Не успел он приехать, как сбежалась вся деревня. Мужики и женщины окружили повозку, как стервятники добычу. Лицо у Леэ было в кровавых ссадинах, одежда разодрана, груди голые. Она попыталась приподнять голову, но у нее не достало сил. Видимо, отец нещадно избил ее по дороге. Она только плакала и стонала. Кяэрд же рвался, стремясь высвободиться из пут.
- Отпустите! - требовал он. - Вы мне не судьи!
- Прибить стервеца! - шумели вокруг мужики.
- В море обоих! - кричали женщины.
Я подошел ближе и воскликнул:
- Развяжите! Мы не в праве чинить над ними суд!
Толпа отступила, но только на миг. Вскоре опять раздались злые голоса:
- В море! В море!
Вайгла, доселе сидевший на передке, в растерянности, с поникшей головой, вдруг соскочил наземь и надломленным голосом велел:
- Развяжите их и отведите ко мне... Только смотрите, чтоб опять не сбежали. Какой-нибудь суд над ними все одно будет.

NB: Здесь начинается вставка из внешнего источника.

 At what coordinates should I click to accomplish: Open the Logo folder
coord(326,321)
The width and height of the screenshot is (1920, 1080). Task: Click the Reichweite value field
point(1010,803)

Когда беглецов доставили к Вайгла и возбужденная толпа рассеялась, ко мне явились отец Техвана, Мадис Вайгла и Яак Россер. Они вошли твердым шагом, торжественные, серьезные, исполненные уверенности в себе. Один за другим сели к столу, покашляли, поглядели мрачно исподлобья, помолчали.
Наконец Вайгла спросил:
- Как рассудит пастор?
- Я не судья, - сказал я. - Все мы грешные и все ошибаемся, в жизни всяко бывает. Будучи сами во грехе, мы не вправе судить ближнего своего, пусть он и оступился. И разве не ты, Вайгла, сам принудил Леэ пойти под венец, как она ни молила тебя и не плакала? Теперь ты пожинаешь плоды того, что сам посеял, и не Леэ в том виновата, что они для тебя столько горьки на вкус!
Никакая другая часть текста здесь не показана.